Надо отдать Артемию должное: как бы мы с ним ни собачились, он ни разу – благородный все-таки человек! – не шантажировал меня моим прошлым: подложным паспортом, растратой, чужой фамилией. В Советском Союзе люди вообще были благородней, чем в нынешней России. Почему-то не сомневаюсь: возникни подобная коллизия сейчас, ни один муж не преминул бы припомнить, с целью получения преференций, жене ее прошлое…
В итоге в августе девяносто второго завершились все формальности, и мой бывший благоверный – женившийся к той поре, сволочь, на длинноносой двадцатишестилетней инженерше Вике – отбыл за пределы нашей Родины. Сначала прокантовались они где-то в пустынной Беер-Шеве, а потом продажная девка Вика нашла себе гораздо более перспективного израильтянина, а снова свободный Артемий сделал ноги в сторону Нью-Йорка.
И знаете, что в сухом остатке оказалось? Мы с ним гораздо лучше начали ладить, когда стали не мужем с женой, не любовниками, а просто старыми друзьями и деловыми партнерами. Я бываю у него в гостях, а он – у меня. Мы великолепно общаемся по «скайпу» и по «аське». Мы порой одалживаем друг другу денег и возвращаем их точно в срок. И Дашку он в итоге, как и обещал, к себе переманил. Она закончила Колумбийский университет и все те годы, что училась, благополучно жила с ним, хоть и не принято сие у штатников, в одной квартире. Потом дщерь все-таки связалась со стопроцентным американцем, однако проживает по-прежнему на Манхэттене, и они чуть не каждый уик-энд встречаются со своим почти семидесятилетним папаней, который удивительно хорошо для своего возраста сохранился.

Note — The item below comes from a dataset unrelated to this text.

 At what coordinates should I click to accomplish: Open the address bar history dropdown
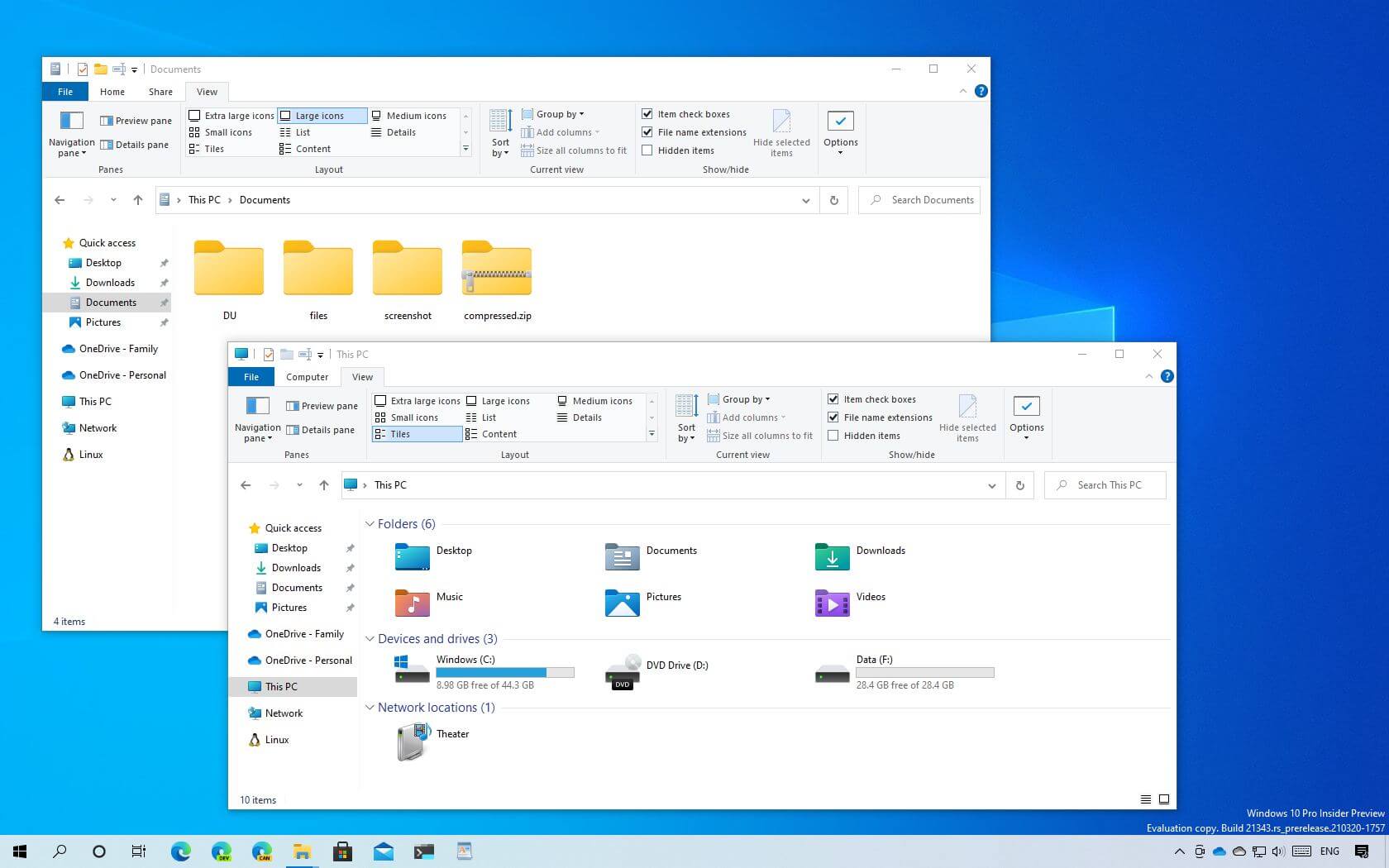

Но это все случилось потом – и не со мной. А если вернуться в август девяносто второго, когда Артемий отчалил… Мне надо было выживать – но как? Все предыдущие годы в Н. я благополучно просидела инженером по технике безопасности на небольшом, но крепком заводике, куда меня устроил супруг. Но кому нужен был в эпоху ваучеров (как, впрочем, и сейчас) инженер по ТБ? И вот я с первоклассницей Дашкой на руках осталась без поддержки, без денег и, по сути, без возможности их заработать. Настоящие новые нищие.